Dokusuz Yüzeylerin Sınıflandırılması
  • Dokusuz Yüzeylerin Sınıflandırılması

     

    Dokusuz yüzeyleri geçmişte ve günümüzde üretimi, hammadde özellikleri, teknik özellikleri ve kullanım özelliklerine bir sınıflama yapmak mümkündür. 

     

    DOKUSUZ YÜZEYLER 

    1-Geleneksel Dokusuz Yüzeyler ( Keçeler ) 

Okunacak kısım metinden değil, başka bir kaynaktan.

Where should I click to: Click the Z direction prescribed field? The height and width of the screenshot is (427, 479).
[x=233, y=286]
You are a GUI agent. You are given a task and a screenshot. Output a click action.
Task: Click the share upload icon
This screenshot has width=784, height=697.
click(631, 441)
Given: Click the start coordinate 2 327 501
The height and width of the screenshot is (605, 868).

    2-Endüstriyel Dokusuz Yüzeyler 

     

    Olmak üzere 2 grupta toplanır.

     

     

    ENDÜSTRİYEL DOKUSUZ YÜZEYLER 

    1-Hammaddesine göre; 

    A-Doğal ( Pamuk, Yün ) 

    B-Yapay ( Poliüretan, Polipropilen, Polyester, Viskon ) 

    C-Harmonik ( Yapay, Doğal )

     

    2-Taban Özelliğine göre ( Ağ tipi yapılar, Karmaşık yapılar ) 

    3-Teknik Özelliğine göre; ( Tafting yüzeyler, Yapıştırma yüzeyler, Mali tekniği ile üretilen yüzeyler, sabitleştirilmiş tülbent (Nonwoven ) yüzeyler )

     

    4-Kullanım Özelliğine göre; 

    A-Tek Kullanımlık ( Çocuk bezi, Bayan hijyen, Temizlik bezi, Tıbbi cerrahi, Tek kullanımlık Giysi, Islak mendil )  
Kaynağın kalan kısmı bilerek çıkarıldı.